Directions for this task: Copy out the data in full, keeping each line exactly as it reads.
^^^^^^^^
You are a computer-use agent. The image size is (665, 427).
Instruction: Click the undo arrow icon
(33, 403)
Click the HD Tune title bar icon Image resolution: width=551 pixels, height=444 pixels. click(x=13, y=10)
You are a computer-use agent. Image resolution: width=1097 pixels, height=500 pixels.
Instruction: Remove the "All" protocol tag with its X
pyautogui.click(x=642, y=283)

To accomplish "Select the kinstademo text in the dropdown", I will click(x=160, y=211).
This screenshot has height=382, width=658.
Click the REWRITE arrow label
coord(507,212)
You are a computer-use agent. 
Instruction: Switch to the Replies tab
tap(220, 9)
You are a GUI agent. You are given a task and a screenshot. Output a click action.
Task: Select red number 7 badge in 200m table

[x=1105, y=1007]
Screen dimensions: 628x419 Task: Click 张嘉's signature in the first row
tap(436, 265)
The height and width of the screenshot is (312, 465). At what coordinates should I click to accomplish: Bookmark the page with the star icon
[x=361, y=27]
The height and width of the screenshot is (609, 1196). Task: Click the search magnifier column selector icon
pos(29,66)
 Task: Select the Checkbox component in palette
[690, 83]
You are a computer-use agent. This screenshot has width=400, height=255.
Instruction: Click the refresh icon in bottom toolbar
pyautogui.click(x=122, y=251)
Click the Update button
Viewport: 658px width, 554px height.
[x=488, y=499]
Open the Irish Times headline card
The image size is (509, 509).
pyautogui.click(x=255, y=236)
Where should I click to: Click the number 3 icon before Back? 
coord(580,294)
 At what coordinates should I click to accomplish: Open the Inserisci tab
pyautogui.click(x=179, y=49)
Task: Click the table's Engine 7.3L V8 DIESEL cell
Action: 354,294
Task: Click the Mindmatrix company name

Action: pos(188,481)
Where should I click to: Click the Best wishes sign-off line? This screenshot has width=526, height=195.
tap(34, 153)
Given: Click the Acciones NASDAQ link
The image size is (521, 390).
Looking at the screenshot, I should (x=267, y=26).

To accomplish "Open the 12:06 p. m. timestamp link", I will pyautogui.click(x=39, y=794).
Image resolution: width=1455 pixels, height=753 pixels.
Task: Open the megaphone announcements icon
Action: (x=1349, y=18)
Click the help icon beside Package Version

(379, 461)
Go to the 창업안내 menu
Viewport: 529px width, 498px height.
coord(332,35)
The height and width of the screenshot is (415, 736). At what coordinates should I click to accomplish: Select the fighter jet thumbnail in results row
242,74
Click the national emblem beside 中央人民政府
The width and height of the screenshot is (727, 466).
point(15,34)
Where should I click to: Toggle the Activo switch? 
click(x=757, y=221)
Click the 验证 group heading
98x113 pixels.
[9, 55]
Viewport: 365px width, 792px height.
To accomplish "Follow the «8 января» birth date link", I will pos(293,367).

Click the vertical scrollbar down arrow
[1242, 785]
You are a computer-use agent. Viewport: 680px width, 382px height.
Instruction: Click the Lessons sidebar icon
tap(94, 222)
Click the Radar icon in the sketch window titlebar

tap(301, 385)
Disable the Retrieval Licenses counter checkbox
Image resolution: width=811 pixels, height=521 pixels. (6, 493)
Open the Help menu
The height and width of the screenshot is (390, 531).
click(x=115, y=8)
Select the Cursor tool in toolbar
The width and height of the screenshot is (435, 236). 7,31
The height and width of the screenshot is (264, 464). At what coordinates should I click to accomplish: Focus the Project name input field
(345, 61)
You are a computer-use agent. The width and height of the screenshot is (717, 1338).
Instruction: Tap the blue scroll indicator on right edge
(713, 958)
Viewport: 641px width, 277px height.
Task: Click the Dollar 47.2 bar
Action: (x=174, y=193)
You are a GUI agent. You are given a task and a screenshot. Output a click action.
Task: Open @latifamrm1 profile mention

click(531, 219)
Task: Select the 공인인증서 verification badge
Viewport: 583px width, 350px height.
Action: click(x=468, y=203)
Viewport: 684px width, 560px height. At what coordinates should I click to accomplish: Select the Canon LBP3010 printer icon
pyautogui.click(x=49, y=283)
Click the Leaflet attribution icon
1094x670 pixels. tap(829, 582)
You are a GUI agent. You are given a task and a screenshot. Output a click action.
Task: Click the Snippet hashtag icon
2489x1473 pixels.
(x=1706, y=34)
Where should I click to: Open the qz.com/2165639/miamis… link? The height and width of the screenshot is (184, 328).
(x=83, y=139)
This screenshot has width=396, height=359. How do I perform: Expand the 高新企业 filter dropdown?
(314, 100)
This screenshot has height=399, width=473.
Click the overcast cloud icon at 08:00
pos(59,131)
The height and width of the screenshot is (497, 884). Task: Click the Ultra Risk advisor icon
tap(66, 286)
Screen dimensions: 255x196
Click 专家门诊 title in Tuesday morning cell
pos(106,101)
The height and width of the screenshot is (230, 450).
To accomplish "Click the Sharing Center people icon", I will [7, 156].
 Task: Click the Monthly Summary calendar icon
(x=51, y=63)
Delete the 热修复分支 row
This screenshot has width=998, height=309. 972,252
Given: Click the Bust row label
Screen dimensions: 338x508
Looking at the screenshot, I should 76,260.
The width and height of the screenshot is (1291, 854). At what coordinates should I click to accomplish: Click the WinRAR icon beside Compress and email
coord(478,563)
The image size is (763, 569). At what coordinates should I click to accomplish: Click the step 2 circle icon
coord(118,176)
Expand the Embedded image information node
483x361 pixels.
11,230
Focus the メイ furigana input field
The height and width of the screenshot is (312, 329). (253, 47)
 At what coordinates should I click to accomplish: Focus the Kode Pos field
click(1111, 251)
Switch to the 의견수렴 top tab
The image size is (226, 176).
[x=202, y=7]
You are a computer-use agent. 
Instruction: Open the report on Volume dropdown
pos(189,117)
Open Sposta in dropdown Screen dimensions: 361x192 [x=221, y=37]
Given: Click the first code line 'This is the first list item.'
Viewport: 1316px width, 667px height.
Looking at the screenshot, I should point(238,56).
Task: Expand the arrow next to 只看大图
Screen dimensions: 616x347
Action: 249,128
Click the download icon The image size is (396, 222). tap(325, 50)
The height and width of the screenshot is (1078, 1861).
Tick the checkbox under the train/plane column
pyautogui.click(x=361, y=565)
^^^^^^^^
Response for this exercise:
You are a computer-use agent. The image size is (665, 427).
Instruction: Click the undo arrow icon
(33, 403)
Click the HD Tune title bar icon Image resolution: width=551 pixels, height=444 pixels. click(x=13, y=10)
You are a computer-use agent. Image resolution: width=1097 pixels, height=500 pixels.
Instruction: Remove the "All" protocol tag with its X
pyautogui.click(x=642, y=283)

To accomplish "Select the kinstademo text in the dropdown", I will click(x=160, y=211).
This screenshot has height=382, width=658.
Click the REWRITE arrow label
coord(507,212)
You are a computer-use agent. 
Instruction: Switch to the Replies tab
tap(220, 9)
You are a GUI agent. You are given a task and a screenshot. Output a click action.
Task: Select red number 7 badge in 200m table

[x=1105, y=1007]
Screen dimensions: 628x419 Task: Click 张嘉's signature in the first row
tap(436, 265)
The height and width of the screenshot is (312, 465). At what coordinates should I click to accomplish: Bookmark the page with the star icon
[x=361, y=27]
The height and width of the screenshot is (609, 1196). Task: Click the search magnifier column selector icon
pos(29,66)
 Task: Select the Checkbox component in palette
[690, 83]
You are a computer-use agent. This screenshot has width=400, height=255.
Instruction: Click the refresh icon in bottom toolbar
pyautogui.click(x=122, y=251)
Click the Update button
Viewport: 658px width, 554px height.
[x=488, y=499]
Open the Irish Times headline card
The image size is (509, 509).
pyautogui.click(x=255, y=236)
Where should I click to: Click the number 3 icon before Back? 
coord(580,294)
 At what coordinates should I click to accomplish: Open the Inserisci tab
pyautogui.click(x=179, y=49)
Task: Click the table's Engine 7.3L V8 DIESEL cell
Action: 354,294
Task: Click the Mindmatrix company name

Action: pos(188,481)
Where should I click to: Click the Best wishes sign-off line? This screenshot has width=526, height=195.
tap(34, 153)
Given: Click the Acciones NASDAQ link
The image size is (521, 390).
Looking at the screenshot, I should (x=267, y=26).

To accomplish "Open the 12:06 p. m. timestamp link", I will pyautogui.click(x=39, y=794).
Image resolution: width=1455 pixels, height=753 pixels.
Task: Open the megaphone announcements icon
Action: (x=1349, y=18)
Click the help icon beside Package Version

(379, 461)
Go to the 창업안내 menu
Viewport: 529px width, 498px height.
coord(332,35)
The height and width of the screenshot is (415, 736). At what coordinates should I click to accomplish: Select the fighter jet thumbnail in results row
242,74
Click the national emblem beside 中央人民政府
The width and height of the screenshot is (727, 466).
point(15,34)
Where should I click to: Toggle the Activo switch? 
click(x=757, y=221)
Click the 验证 group heading
98x113 pixels.
[9, 55]
Viewport: 365px width, 792px height.
To accomplish "Follow the «8 января» birth date link", I will pos(293,367).

Click the vertical scrollbar down arrow
[1242, 785]
You are a computer-use agent. Viewport: 680px width, 382px height.
Instruction: Click the Lessons sidebar icon
tap(94, 222)
Click the Radar icon in the sketch window titlebar

tap(301, 385)
Disable the Retrieval Licenses counter checkbox
Image resolution: width=811 pixels, height=521 pixels. (6, 493)
Open the Help menu
The height and width of the screenshot is (390, 531).
click(x=115, y=8)
Select the Cursor tool in toolbar
The width and height of the screenshot is (435, 236). 7,31
The height and width of the screenshot is (264, 464). At what coordinates should I click to accomplish: Focus the Project name input field
(345, 61)
You are a computer-use agent. The width and height of the screenshot is (717, 1338).
Instruction: Tap the blue scroll indicator on right edge
(713, 958)
Viewport: 641px width, 277px height.
Task: Click the Dollar 47.2 bar
Action: (x=174, y=193)
You are a GUI agent. You are given a task and a screenshot. Output a click action.
Task: Open @latifamrm1 profile mention

click(531, 219)
Task: Select the 공인인증서 verification badge
Viewport: 583px width, 350px height.
Action: click(x=468, y=203)
Viewport: 684px width, 560px height. At what coordinates should I click to accomplish: Select the Canon LBP3010 printer icon
pyautogui.click(x=49, y=283)
Click the Leaflet attribution icon
1094x670 pixels. tap(829, 582)
You are a GUI agent. You are given a task and a screenshot. Output a click action.
Task: Click the Snippet hashtag icon
2489x1473 pixels.
(x=1706, y=34)
Where should I click to: Open the qz.com/2165639/miamis… link? The height and width of the screenshot is (184, 328).
(x=83, y=139)
This screenshot has width=396, height=359. How do I perform: Expand the 高新企业 filter dropdown?
(314, 100)
This screenshot has height=399, width=473.
Click the overcast cloud icon at 08:00
pos(59,131)
The height and width of the screenshot is (497, 884). Task: Click the Ultra Risk advisor icon
tap(66, 286)
Screen dimensions: 255x196
Click 专家门诊 title in Tuesday morning cell
pos(106,101)
The height and width of the screenshot is (230, 450).
To accomplish "Click the Sharing Center people icon", I will [7, 156].
 Task: Click the Monthly Summary calendar icon
(x=51, y=63)
Delete the 热修复分支 row
This screenshot has width=998, height=309. 972,252
Given: Click the Bust row label
Screen dimensions: 338x508
Looking at the screenshot, I should 76,260.
The width and height of the screenshot is (1291, 854). At what coordinates should I click to accomplish: Click the WinRAR icon beside Compress and email
coord(478,563)
The image size is (763, 569). At what coordinates should I click to accomplish: Click the step 2 circle icon
coord(118,176)
Expand the Embedded image information node
483x361 pixels.
11,230
Focus the メイ furigana input field
The height and width of the screenshot is (312, 329). (253, 47)
 At what coordinates should I click to accomplish: Focus the Kode Pos field
click(1111, 251)
Switch to the 의견수렴 top tab
The image size is (226, 176).
[x=202, y=7]
You are a computer-use agent. 
Instruction: Open the report on Volume dropdown
pos(189,117)
Open Sposta in dropdown Screen dimensions: 361x192 [x=221, y=37]
Given: Click the first code line 'This is the first list item.'
Viewport: 1316px width, 667px height.
Looking at the screenshot, I should point(238,56).
Task: Expand the arrow next to 只看大图
Screen dimensions: 616x347
Action: 249,128
Click the download icon The image size is (396, 222). tap(325, 50)
The height and width of the screenshot is (1078, 1861).
Tick the checkbox under the train/plane column
pyautogui.click(x=361, y=565)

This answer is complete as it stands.